Bu çalışmada incelenen iki makamdan biri olan Zirefkend, az kullanılan / nadir makam kategorisinde olup, elimizdeki eser örneği altıdır. Diğer taraftan yüzyıllar içinde Zirefkend’in dönüştüğünü varsaydığımız Kûçek makamı dağarda 16 eser ile temsil edilmektedir. Repertuvarda karşılaşılan söz konusu durum, bu çalışmanın başlıca bir motivasyonunu oluşturmaktadır. Kültürel belleğimizin önemli bir kısmını oluşturan Türk makam müziğinin yozlaşmaması ve bu geleneğin yeni kuşaklara özgün biçimde aktarılabilmesi için, hem geçmişten günümüze makamların kuramsal bağlamda netlikle ortaya konmaları hem elde edilen kuramsal bilgilerle eserlerin makam analizinin düzgün yapılması önem arz etmektedir. Bu bağlamda, günümüzde kullanılan Pithagoryen makamsal kuramın en erken dayanaklarından biri olan Urmevî’nin Kitâbü’l Edvâr’ı ile Şerefiyye Risâlesi’nden seçilen ve günümüze az eser örneği ulaşan Zirefkend makamının nasıl olup da Kûçek makamına dönüşmüş olabileceği araştırılmıştır.

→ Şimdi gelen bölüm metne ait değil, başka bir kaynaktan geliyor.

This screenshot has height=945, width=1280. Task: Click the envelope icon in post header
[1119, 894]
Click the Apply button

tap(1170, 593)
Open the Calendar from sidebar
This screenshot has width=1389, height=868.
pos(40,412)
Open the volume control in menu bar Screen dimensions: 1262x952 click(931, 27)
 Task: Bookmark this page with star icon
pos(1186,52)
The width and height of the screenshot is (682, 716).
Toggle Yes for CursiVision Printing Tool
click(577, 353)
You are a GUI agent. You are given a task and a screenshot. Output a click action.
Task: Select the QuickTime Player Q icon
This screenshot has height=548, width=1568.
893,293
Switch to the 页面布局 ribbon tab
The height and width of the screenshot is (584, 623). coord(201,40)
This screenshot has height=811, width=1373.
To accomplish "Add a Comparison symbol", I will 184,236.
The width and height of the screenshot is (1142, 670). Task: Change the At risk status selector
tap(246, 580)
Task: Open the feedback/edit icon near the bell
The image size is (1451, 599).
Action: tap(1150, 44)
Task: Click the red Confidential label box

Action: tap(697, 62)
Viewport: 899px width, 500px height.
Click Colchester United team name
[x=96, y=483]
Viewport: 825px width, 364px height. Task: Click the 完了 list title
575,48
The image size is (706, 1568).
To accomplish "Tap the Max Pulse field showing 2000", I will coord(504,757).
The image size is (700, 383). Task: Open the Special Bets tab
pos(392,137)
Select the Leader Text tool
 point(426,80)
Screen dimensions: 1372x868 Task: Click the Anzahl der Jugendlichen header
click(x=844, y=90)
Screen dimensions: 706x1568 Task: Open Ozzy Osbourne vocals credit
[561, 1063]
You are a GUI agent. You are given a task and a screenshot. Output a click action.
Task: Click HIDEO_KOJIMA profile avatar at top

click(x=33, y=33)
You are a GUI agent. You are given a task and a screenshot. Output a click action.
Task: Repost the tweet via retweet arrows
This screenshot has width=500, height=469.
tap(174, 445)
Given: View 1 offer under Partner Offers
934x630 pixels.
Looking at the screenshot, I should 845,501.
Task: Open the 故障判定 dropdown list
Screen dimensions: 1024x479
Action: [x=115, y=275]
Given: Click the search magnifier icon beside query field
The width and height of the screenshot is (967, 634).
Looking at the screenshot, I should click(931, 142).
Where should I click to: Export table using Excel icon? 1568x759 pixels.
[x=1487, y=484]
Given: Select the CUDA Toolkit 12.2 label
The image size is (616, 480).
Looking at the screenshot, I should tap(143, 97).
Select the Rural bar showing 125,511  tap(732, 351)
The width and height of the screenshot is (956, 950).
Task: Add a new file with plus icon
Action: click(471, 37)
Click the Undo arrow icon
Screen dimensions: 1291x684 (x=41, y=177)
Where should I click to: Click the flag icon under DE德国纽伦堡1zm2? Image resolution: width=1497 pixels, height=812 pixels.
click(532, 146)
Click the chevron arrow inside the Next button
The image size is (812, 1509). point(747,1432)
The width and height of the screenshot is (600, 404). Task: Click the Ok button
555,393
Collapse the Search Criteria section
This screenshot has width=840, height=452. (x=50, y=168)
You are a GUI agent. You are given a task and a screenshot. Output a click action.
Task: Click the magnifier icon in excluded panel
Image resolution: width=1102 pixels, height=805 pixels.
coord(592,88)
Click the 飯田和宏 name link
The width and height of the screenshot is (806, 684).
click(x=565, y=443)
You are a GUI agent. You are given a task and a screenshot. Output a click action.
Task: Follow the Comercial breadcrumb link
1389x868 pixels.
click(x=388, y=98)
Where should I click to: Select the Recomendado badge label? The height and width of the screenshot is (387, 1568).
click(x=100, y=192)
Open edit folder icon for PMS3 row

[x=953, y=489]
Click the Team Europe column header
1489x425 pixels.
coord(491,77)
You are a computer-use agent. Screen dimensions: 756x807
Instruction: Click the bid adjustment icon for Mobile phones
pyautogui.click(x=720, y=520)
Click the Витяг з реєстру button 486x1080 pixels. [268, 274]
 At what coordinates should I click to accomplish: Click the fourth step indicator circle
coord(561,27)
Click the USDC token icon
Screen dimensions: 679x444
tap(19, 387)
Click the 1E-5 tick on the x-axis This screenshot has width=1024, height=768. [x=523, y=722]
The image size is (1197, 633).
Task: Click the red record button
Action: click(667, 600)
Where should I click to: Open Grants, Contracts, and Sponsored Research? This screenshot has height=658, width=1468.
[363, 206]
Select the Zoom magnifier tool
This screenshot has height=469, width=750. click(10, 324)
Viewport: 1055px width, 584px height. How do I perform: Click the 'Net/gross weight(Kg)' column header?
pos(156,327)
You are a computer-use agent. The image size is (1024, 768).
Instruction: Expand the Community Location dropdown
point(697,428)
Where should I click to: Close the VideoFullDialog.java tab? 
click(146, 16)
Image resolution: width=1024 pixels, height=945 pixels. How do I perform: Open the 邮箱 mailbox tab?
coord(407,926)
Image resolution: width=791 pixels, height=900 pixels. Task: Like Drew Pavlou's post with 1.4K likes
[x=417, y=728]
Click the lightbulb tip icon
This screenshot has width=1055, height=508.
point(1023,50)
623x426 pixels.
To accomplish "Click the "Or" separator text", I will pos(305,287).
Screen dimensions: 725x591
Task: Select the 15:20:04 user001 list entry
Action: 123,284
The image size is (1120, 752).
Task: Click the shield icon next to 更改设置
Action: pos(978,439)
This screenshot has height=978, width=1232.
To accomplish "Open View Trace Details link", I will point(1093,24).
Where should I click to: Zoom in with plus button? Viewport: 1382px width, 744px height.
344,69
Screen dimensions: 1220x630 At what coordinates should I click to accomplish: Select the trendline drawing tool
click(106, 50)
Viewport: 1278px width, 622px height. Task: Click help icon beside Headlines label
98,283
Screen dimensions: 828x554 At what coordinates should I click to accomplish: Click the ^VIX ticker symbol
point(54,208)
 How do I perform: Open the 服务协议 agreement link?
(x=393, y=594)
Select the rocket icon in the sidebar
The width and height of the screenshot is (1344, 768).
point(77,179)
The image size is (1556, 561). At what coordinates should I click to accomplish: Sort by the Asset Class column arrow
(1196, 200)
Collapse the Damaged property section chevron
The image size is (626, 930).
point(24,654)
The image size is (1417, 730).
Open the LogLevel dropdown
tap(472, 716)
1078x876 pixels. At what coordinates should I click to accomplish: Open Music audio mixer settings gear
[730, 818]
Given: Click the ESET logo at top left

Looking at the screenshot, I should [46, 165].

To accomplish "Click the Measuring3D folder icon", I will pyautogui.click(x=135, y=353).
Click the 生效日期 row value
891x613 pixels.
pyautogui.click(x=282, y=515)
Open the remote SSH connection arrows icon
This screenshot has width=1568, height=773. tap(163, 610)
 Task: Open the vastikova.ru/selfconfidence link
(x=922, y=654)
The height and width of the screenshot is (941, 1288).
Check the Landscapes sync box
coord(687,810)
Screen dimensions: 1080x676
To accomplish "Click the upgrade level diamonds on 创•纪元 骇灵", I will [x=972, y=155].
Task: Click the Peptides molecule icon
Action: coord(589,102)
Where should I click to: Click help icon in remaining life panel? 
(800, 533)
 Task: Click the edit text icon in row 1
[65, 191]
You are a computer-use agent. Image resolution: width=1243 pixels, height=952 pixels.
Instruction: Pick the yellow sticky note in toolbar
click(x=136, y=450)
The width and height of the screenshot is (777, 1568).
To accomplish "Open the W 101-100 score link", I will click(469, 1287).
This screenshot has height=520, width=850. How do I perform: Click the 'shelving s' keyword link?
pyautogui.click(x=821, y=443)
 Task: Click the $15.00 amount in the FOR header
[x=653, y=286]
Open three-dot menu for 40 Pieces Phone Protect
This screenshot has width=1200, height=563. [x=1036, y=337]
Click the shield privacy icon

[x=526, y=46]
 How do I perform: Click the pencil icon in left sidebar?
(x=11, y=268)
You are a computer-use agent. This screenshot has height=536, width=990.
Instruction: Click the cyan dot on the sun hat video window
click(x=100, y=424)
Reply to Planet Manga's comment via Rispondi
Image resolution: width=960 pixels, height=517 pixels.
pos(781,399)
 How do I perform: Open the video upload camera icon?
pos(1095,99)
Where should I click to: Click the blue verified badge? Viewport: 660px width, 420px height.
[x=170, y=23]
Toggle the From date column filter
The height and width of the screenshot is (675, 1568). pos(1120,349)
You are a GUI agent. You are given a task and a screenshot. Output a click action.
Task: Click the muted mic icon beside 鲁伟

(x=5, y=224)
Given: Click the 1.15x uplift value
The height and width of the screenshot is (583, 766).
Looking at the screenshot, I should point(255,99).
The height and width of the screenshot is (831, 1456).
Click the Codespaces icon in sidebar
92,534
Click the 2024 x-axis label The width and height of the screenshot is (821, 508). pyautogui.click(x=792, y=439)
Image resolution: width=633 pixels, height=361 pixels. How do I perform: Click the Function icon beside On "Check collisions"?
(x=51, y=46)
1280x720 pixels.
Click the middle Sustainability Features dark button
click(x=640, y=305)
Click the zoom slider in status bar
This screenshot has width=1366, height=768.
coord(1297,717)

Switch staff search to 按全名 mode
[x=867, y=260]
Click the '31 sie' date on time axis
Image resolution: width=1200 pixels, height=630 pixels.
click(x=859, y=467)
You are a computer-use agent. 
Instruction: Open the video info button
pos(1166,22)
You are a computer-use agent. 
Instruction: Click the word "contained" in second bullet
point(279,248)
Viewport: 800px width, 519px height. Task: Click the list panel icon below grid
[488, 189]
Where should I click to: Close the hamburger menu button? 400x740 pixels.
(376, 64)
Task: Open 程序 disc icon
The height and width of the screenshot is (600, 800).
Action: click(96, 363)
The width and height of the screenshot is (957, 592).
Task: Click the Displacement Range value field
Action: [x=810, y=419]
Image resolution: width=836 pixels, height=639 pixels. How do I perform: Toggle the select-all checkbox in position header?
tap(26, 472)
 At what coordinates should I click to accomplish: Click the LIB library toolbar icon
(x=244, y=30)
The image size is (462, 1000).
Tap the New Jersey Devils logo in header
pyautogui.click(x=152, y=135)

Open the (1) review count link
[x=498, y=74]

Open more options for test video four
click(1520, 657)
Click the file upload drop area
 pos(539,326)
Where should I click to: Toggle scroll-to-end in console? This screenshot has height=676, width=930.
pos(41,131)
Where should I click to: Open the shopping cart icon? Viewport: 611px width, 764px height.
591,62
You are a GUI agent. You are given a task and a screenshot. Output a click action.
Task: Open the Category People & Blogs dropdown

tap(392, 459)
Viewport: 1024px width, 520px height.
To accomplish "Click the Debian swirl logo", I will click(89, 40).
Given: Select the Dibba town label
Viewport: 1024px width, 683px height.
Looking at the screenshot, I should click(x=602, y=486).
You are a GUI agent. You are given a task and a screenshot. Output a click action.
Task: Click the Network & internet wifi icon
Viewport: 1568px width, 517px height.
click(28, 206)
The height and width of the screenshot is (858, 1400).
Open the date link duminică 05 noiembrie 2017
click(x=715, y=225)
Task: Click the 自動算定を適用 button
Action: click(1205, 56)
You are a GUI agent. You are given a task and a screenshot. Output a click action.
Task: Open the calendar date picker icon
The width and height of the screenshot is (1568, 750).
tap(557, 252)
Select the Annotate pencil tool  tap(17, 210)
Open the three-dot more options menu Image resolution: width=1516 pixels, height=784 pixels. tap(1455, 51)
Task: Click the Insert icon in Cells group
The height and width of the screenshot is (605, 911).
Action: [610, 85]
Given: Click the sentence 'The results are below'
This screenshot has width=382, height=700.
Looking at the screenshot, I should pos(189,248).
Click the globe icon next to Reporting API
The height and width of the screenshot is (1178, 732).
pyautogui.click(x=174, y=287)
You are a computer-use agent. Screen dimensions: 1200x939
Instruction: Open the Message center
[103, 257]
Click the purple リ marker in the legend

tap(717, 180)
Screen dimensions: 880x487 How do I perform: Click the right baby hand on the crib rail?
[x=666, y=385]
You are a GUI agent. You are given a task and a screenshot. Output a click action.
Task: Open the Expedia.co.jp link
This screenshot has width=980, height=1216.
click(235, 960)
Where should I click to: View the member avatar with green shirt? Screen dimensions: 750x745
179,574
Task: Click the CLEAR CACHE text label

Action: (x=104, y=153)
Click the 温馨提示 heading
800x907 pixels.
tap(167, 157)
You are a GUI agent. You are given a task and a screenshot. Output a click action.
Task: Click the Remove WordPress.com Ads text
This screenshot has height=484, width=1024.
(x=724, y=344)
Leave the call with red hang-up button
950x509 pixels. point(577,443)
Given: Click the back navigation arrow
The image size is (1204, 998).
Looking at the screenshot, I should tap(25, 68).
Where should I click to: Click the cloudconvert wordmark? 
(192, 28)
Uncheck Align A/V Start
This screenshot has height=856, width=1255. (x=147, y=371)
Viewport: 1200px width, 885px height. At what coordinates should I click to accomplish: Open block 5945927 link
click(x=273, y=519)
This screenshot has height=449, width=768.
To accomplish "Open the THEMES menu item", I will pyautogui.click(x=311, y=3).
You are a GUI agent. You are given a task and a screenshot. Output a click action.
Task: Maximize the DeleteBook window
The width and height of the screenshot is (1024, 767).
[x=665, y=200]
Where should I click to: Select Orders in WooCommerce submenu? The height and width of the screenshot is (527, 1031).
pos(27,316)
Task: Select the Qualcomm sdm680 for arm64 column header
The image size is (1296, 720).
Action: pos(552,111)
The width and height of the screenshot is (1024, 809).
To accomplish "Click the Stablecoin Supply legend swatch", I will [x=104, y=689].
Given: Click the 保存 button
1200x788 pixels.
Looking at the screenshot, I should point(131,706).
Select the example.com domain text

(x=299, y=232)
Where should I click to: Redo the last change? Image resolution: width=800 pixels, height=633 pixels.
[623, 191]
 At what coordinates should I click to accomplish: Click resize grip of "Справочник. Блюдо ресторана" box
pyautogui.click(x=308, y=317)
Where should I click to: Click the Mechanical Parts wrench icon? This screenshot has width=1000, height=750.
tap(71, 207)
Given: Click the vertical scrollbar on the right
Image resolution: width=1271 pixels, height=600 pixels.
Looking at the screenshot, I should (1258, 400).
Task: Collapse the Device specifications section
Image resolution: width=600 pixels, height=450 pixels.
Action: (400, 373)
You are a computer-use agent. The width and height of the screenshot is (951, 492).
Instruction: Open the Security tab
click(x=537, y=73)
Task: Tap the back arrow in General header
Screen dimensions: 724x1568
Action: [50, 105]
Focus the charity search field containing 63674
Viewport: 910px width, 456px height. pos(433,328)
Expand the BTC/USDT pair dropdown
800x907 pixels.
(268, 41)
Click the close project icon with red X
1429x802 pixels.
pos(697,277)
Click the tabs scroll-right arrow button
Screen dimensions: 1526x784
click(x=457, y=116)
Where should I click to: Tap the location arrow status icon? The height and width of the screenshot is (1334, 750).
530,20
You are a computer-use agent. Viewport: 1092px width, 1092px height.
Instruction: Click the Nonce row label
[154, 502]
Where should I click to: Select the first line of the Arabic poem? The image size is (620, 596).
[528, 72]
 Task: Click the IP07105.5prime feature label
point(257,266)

Nitekim seçilen iki makamdaki eserlerin makam analizleri yapılıp, bu analizlere dayanarak, yaşanmış olması muhtemel dönüşüm ortaya konmaya çalışılmıştır. Bu çerçevede, Safiyyüddin’den günümüze makam kuramının anlatılmaya çalışıldığı yazmalar üzerinde yapılan incelemeler zemininde, bahsi geçen makamlar irdelenmiştir ve bunlar kuram bilgilerimizin temelini oluşturmuştur. Nitel yönteme dayalı olarak yaptığımız makamsal analiz, Anadolu edvar ekolü itibariyle kullanılagelen ve bestesel seyre dayalı olan yaklaşımdan, Safiyyüddin’den aldıkları bilgileri Batı porteli tonal düzleme uyarlayan Yekta’nın ve Arel-Ezgi-Uzdilek’in (AEU) ortaya koydukları yaygın yaklaşıma dek, pek çok modele atıfla desteklenmiştir. Sonuç olarak, edvar kitaplarının en erken nüshaları ile daha sonraki istinsahları arasında bir karşılaştırma dahi adı geçen makamın adının Zirefkend’den, Zirefkend-i Kûçek ya da Kûçek’e evrildiğini birkaç örnekte tespit etmemizi sağlamaktadır. Yine de makam analizi çerçevesinde birkaç çıkarsama yapılabilmekle birlikte, eser sayısının azlığı bilimsel bir sonuca varmayı engelleyecek niceliktedir. 20. Yüzyıl makam müziği bestecilerinin ise söz konusu makamlardaki eserlerini, AEU sistemince ele alınan makam tarifleri uyarınca besteledikleri netlikle görülmüştür.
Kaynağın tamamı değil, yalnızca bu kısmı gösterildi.